The other night Charlie and I went to Hellenic Republic with Brad and Katie and were served by Eric Northman, a handsome vampire with a somewhat unpredictable, yet lovable, temperament and a history of memory loss. Luckily our waiter (Alex, in real life) did not have memory loss. He did look a hell of a lot like Eric Northman, though. Like, imagine if Eric Northman was bringing you course after course of delicious greek food –  pretty sure this is what dreams are made of.

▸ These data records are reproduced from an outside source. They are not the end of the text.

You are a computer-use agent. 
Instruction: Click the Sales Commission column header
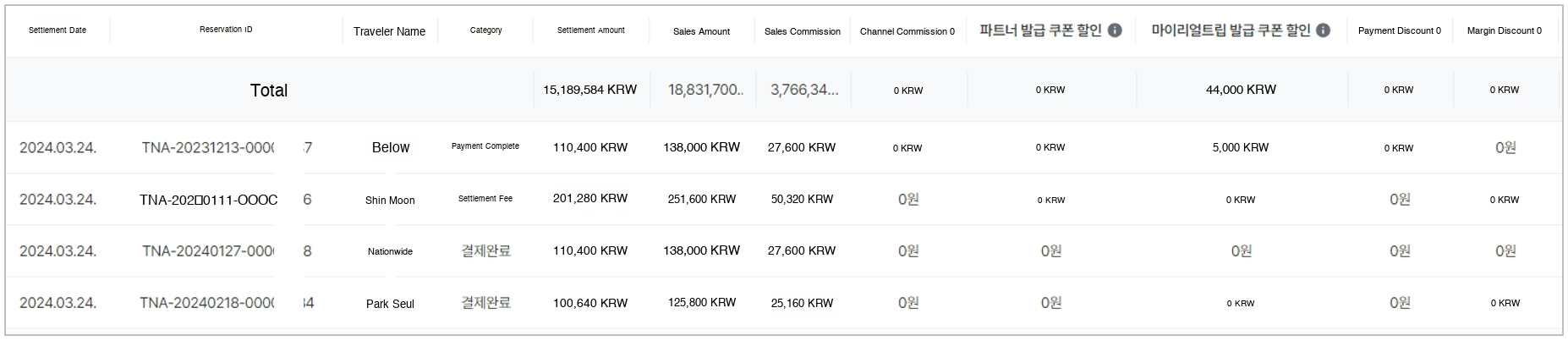tap(802, 31)
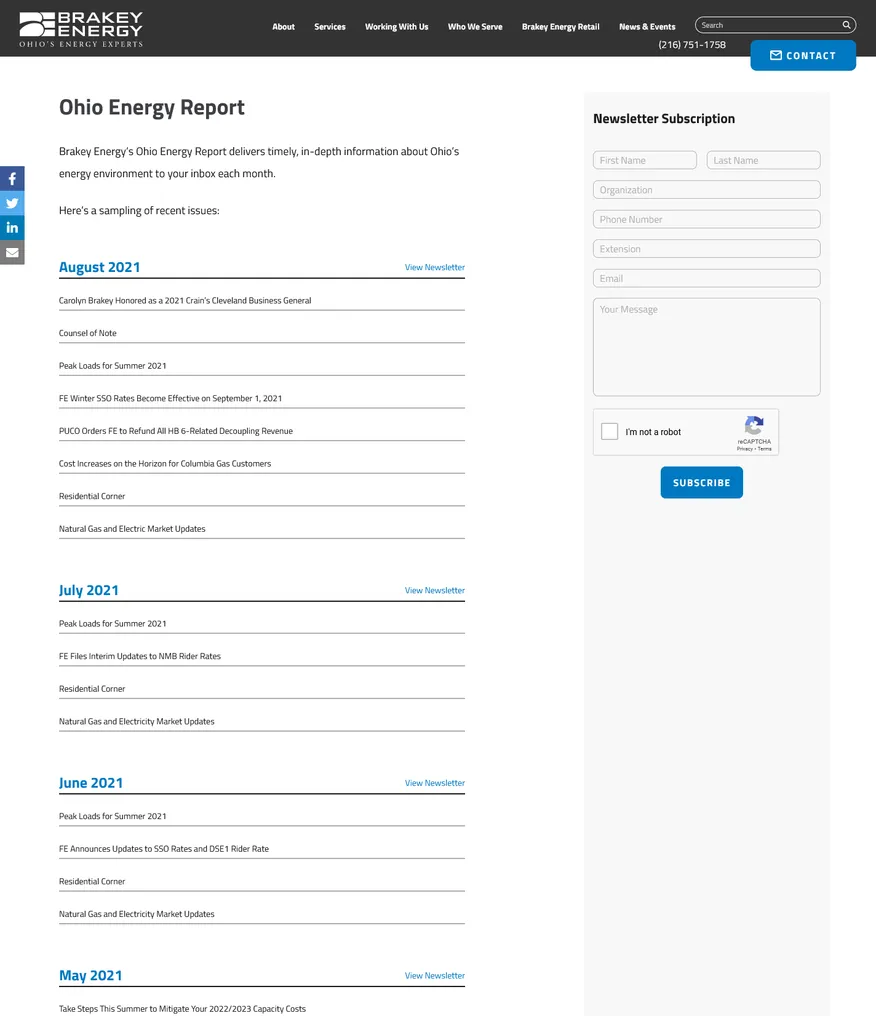
Task: Open the Services menu
Action: [330, 27]
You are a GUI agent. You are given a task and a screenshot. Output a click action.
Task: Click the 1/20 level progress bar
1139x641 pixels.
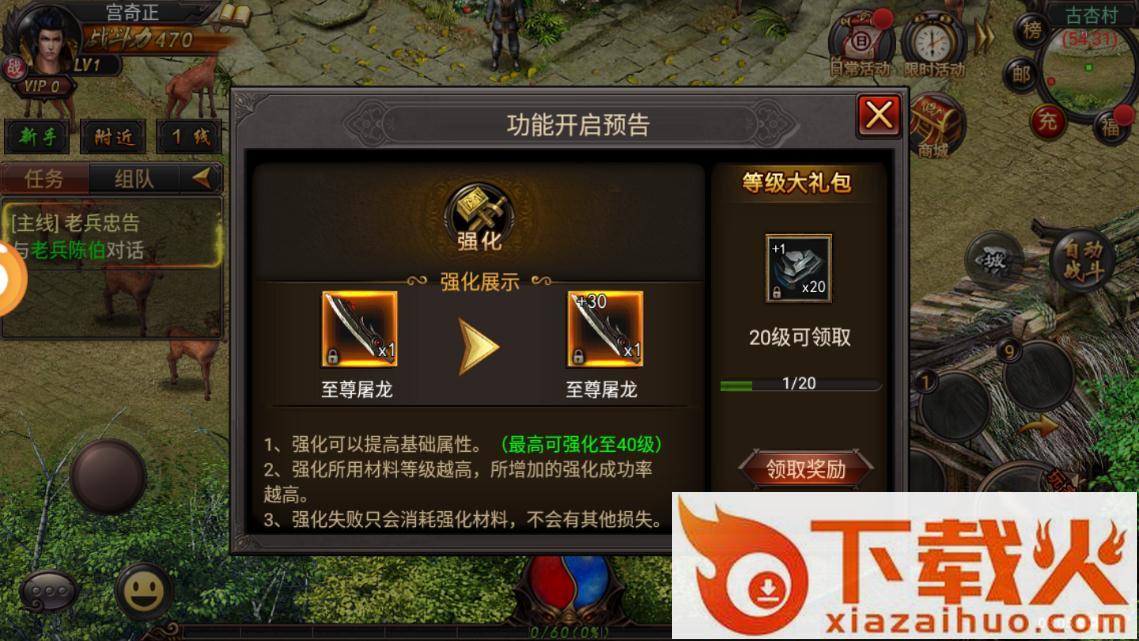800,384
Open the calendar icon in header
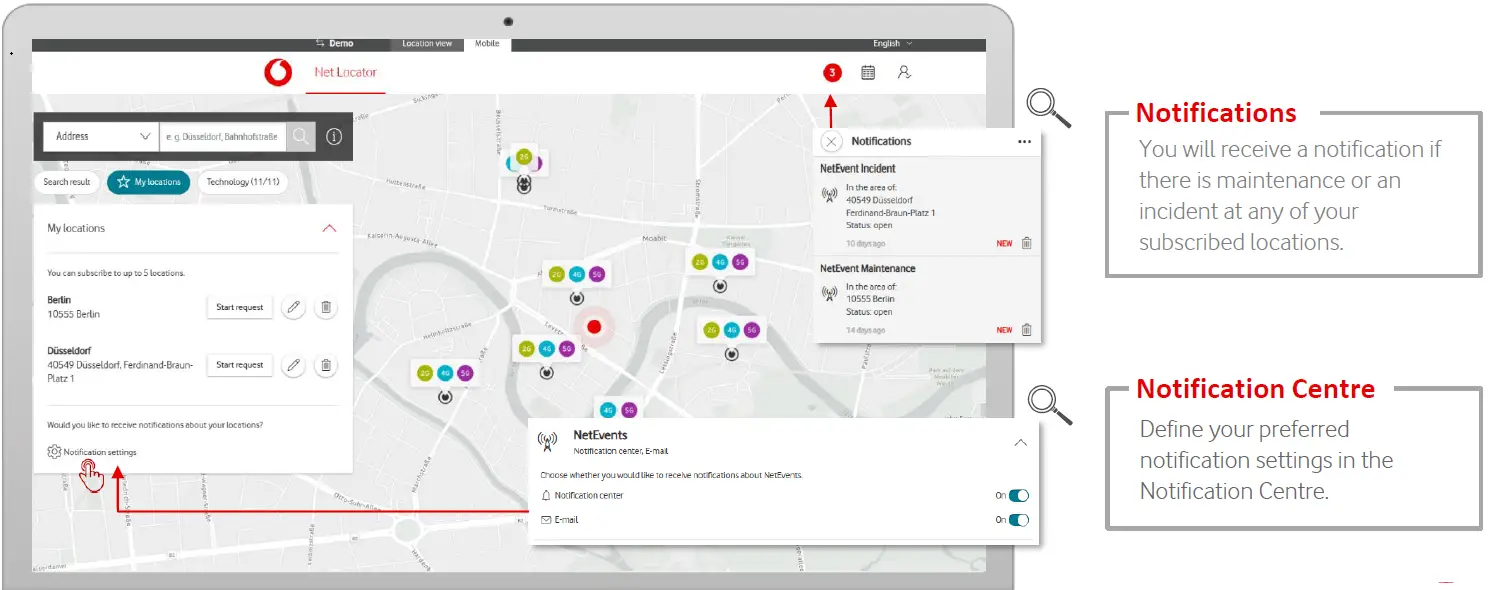This screenshot has width=1488, height=590. tap(868, 73)
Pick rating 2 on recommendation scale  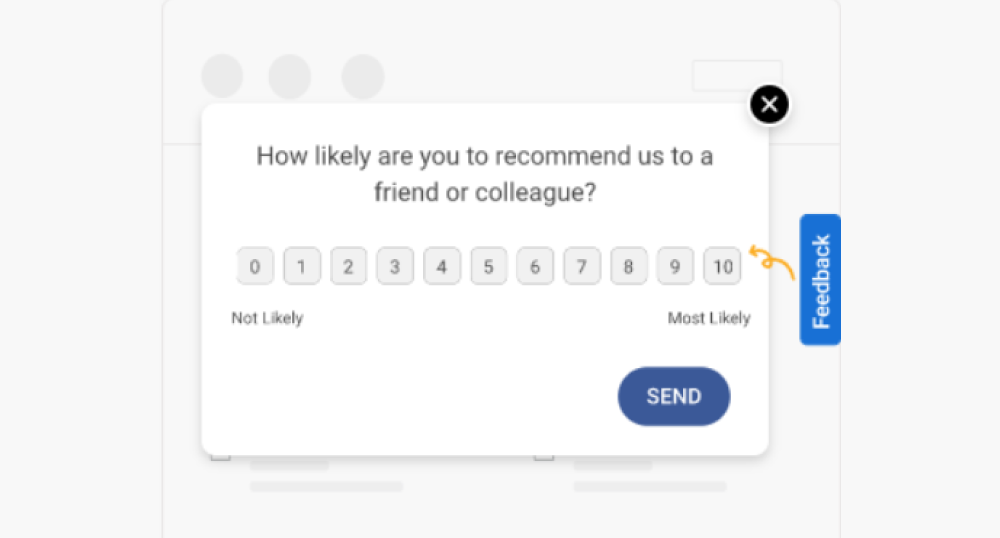coord(348,267)
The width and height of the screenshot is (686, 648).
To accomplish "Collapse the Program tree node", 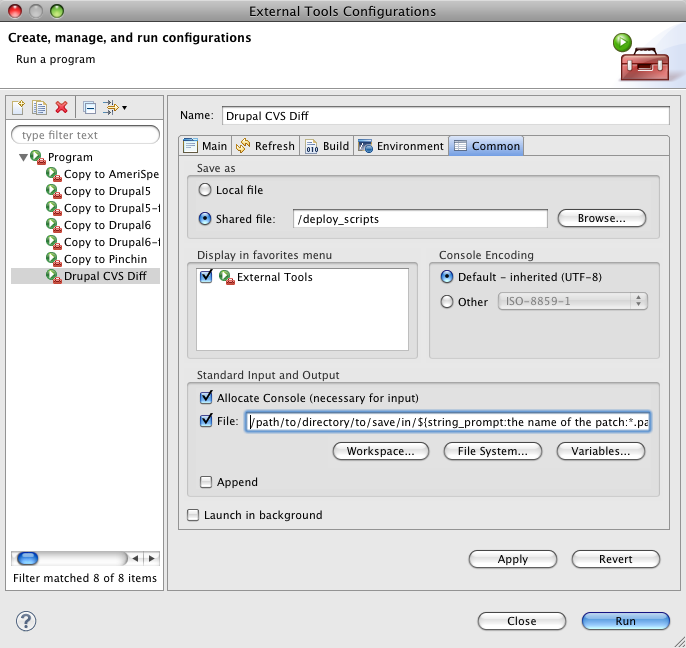I will tap(23, 157).
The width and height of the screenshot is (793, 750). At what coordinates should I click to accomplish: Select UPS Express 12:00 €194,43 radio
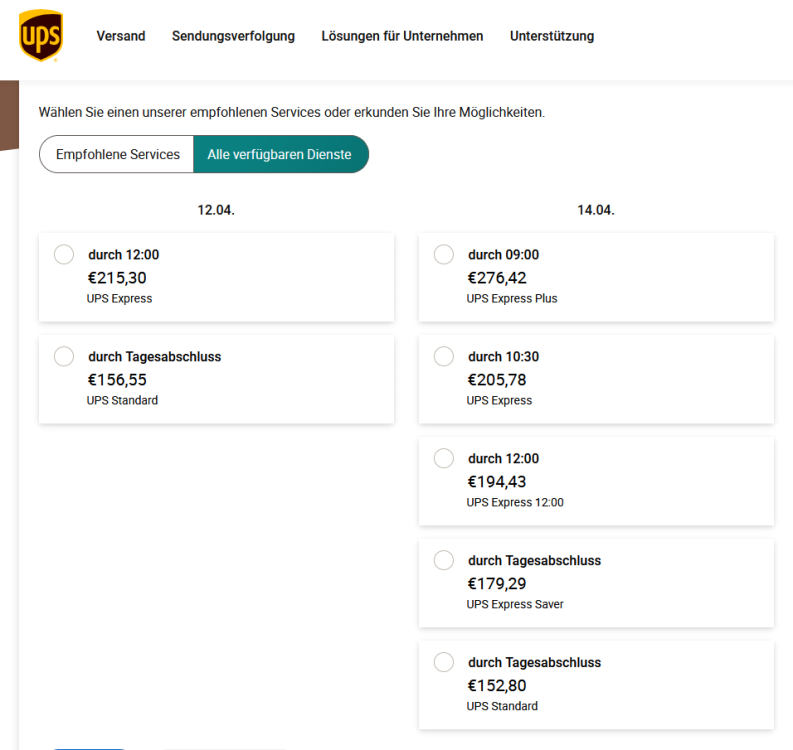[444, 459]
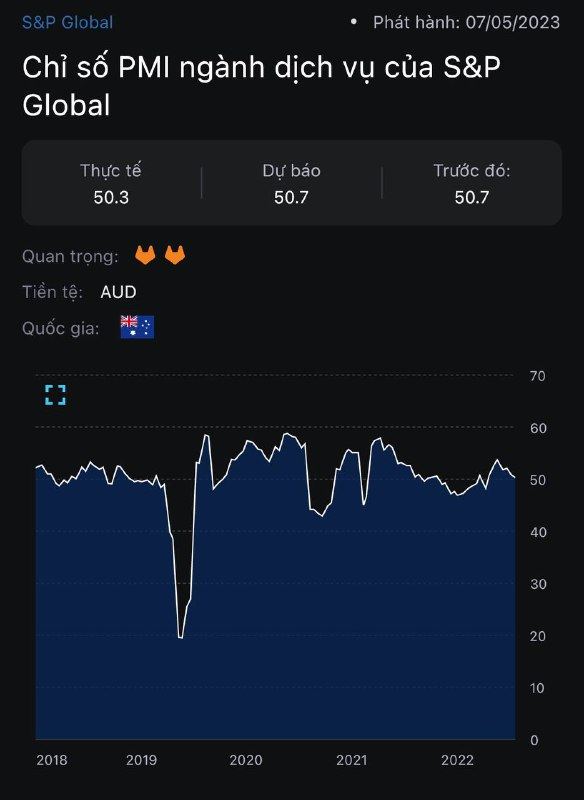584x800 pixels.
Task: Click the 2021 label on chart axis
Action: (x=351, y=760)
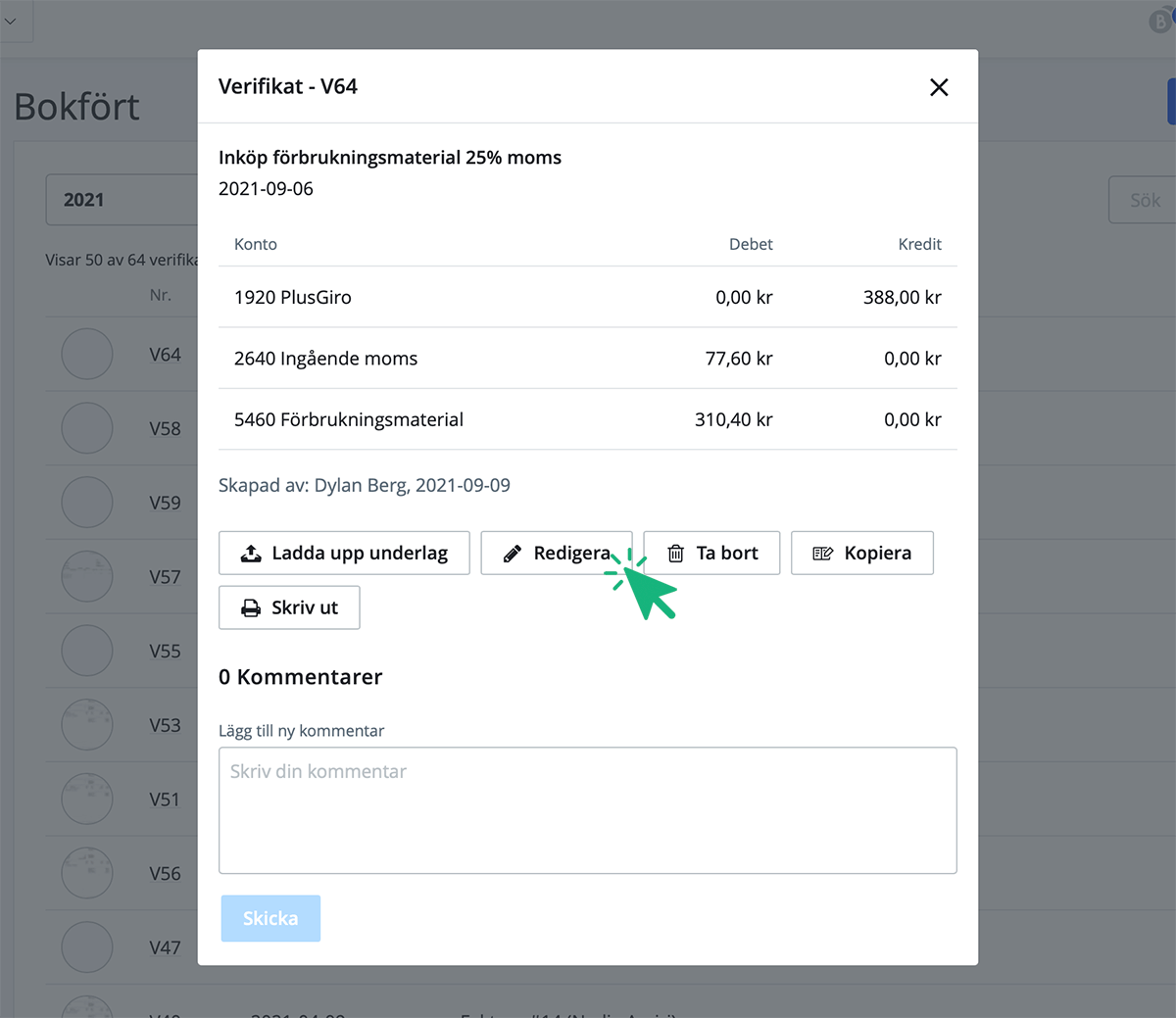Screen dimensions: 1176x1018
Task: Click into the Skriv din kommentar text field
Action: pyautogui.click(x=587, y=810)
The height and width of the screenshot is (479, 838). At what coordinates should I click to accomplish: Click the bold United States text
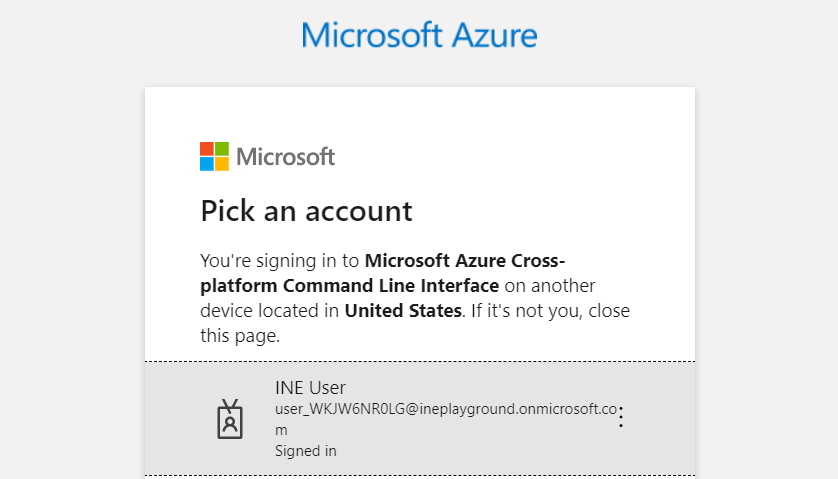403,311
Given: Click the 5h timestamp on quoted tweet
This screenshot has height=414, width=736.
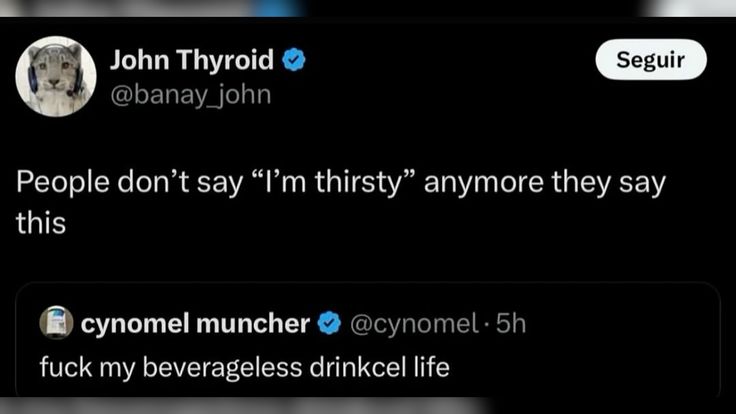Looking at the screenshot, I should pos(510,323).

Charlie and I never made it to Hellenic Republic while we lived just around the corner from it in Brunswick, probably because we were poor and also skeptical of George Colambaris, the celebrity chef behind the restaurant. We've recently been enamored by Colambaris' Jimmy Grants in Collingwood, though, so we figured HR was worth a try. Plus, Katie and Brad rave about the place! Enough of a reason to make a booking right there.
After some convincing, I agreed to go with the Trapezi sharing menu at $58 a head, but only if we could also get an order of the moussaka, not included on the banquet. Eric Northman warned us that it would be too much food, so this time I was sure to ask first if wrapping leftovers was allowed. It was, but not before I signed a contract that the food was no longer the restaurant's responsibility. I mean, I get it, but I find it so bizarre that back home in the States, the land of law suits, wrapping leftovers is not a problem. Here, taking home leftovers is so stigmatized! Not only do you have to promise not to sue, you also kind of get the vibe that your waiter thinks you're cheap. Like, no, vampire, I'm not cheap. Just a glutton!
The food started coming pretty quickly – first, small dishes like mixed olives, warm pita and creamy, salty-sweet taramosalata. A neon-bright beet salad with yogurt, cilantro and smoked almonds. The beauty above: pastourma, a subtly salty cured meat, with fresh figs, cloud-light ricotta and more almonds. A beautifully composed bite and a beautifully presented dish.
Another favorite: tyra saganaki with peppered figs – the oozing slice of cheese fried to a golden crisp.
The seafood course is next – one slice of grilled fish of the day and one scallop each. These thick steaks, swordfish, if I'm correct, were gorgeously grilled and topped with diced vegetables. Tender, moist scallops were served in-shell with a crust of delicate garlicky breadcrumbs. These were tasty, but a kinda small. Give me more!
The seafood was served with a "Cypriot salad of grains, pulses and nuts," namely barley, lentils, more almonds, raisins and a ton of parsley with a dollop of yogurt on top. This was my favorite salad of the night – the raisins really lightened it up and lent a welcomed sweet note.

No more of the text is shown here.